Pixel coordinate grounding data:
..............................
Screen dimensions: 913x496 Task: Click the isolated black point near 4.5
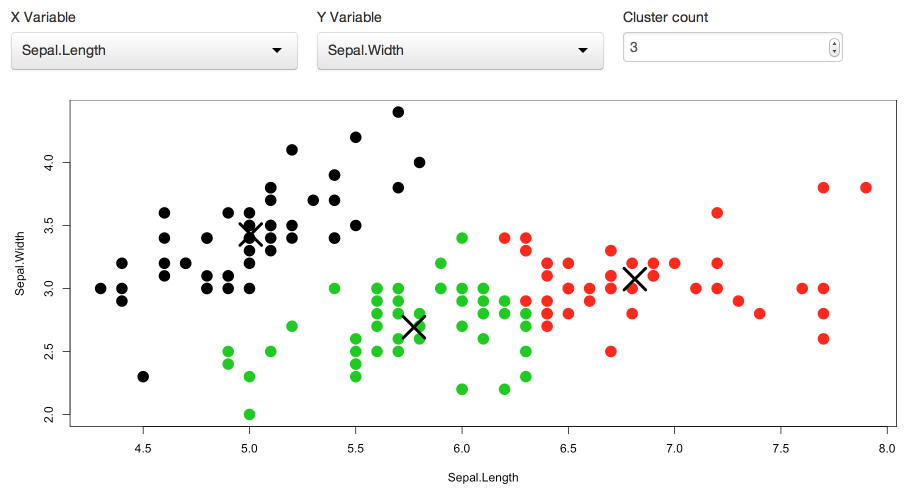click(143, 376)
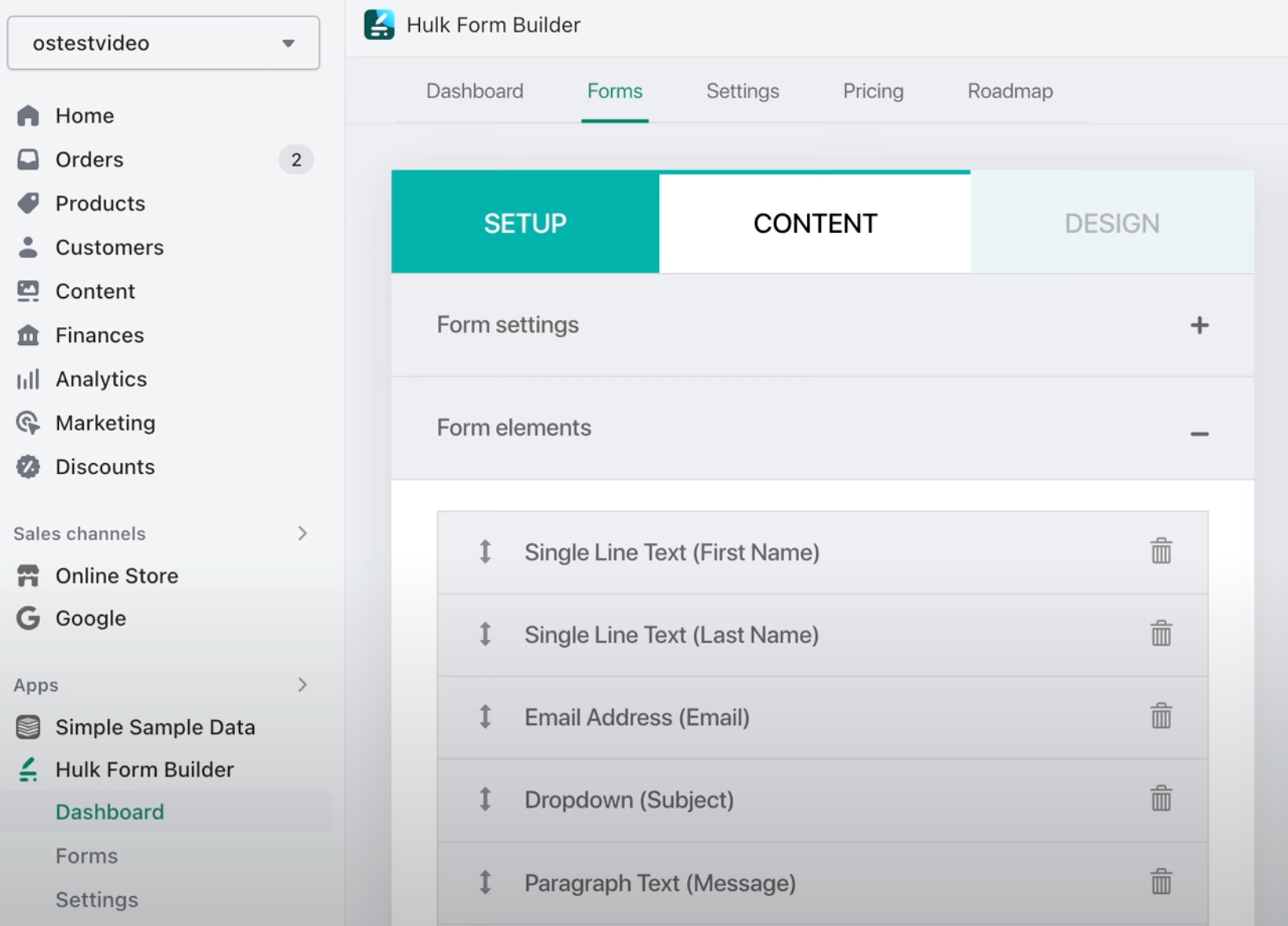The width and height of the screenshot is (1288, 926).
Task: Expand the Form settings section with plus
Action: pos(1198,325)
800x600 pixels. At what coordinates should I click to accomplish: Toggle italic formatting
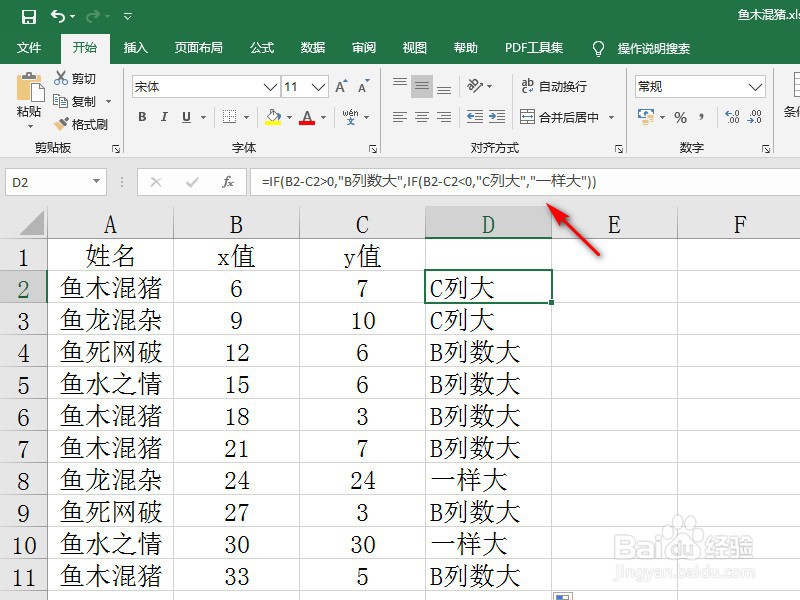click(164, 116)
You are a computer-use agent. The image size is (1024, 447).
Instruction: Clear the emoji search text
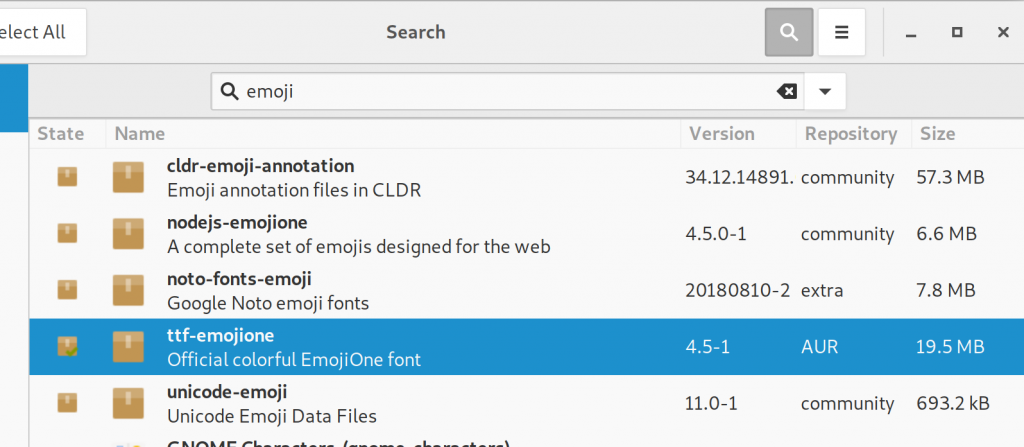coord(787,91)
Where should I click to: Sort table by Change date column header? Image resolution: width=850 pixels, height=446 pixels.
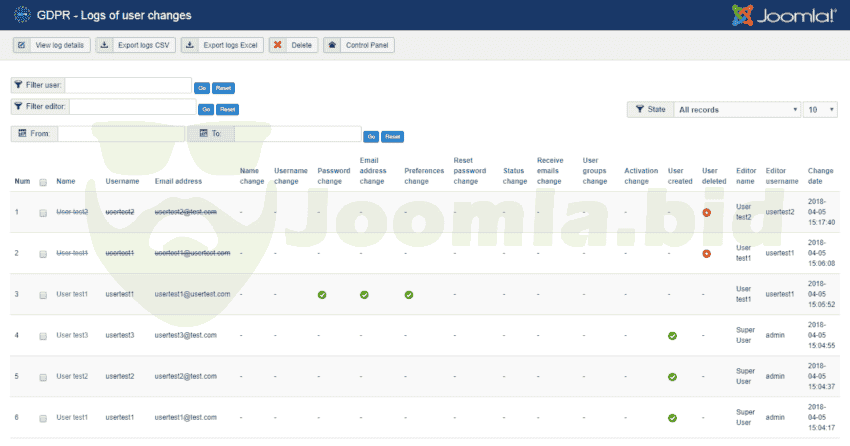(x=820, y=176)
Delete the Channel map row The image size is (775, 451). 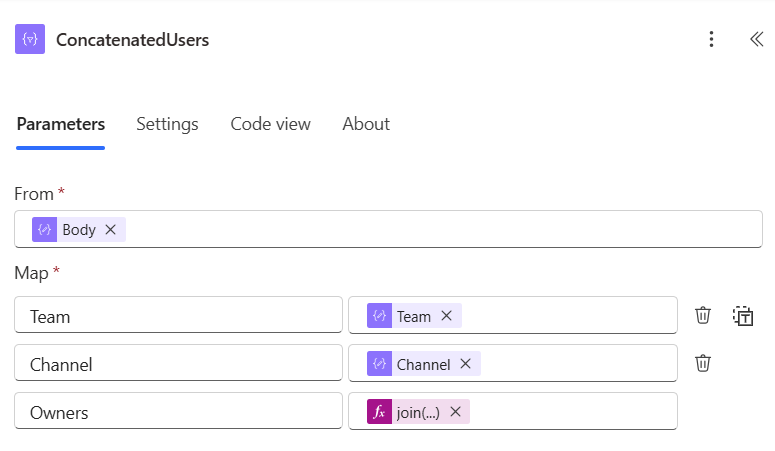pos(703,364)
..............................
Description of the task:
Exactly and only the lines from the top of the records down to the line containing "You are a computer-use" should be transcribed, please, without the pictures.

Result of this task:
Screen dimensions: 913x496 Task: Click the isolated black point near 4.5
click(143, 376)
The width and height of the screenshot is (1288, 926).
Task: Expand the Form settings section with plus
Action: pos(1198,325)
800x600 pixels. At what coordinates should I click to accomplish: Toggle italic formatting
click(164, 116)
You are a computer-use agent. The image size is (1024, 447).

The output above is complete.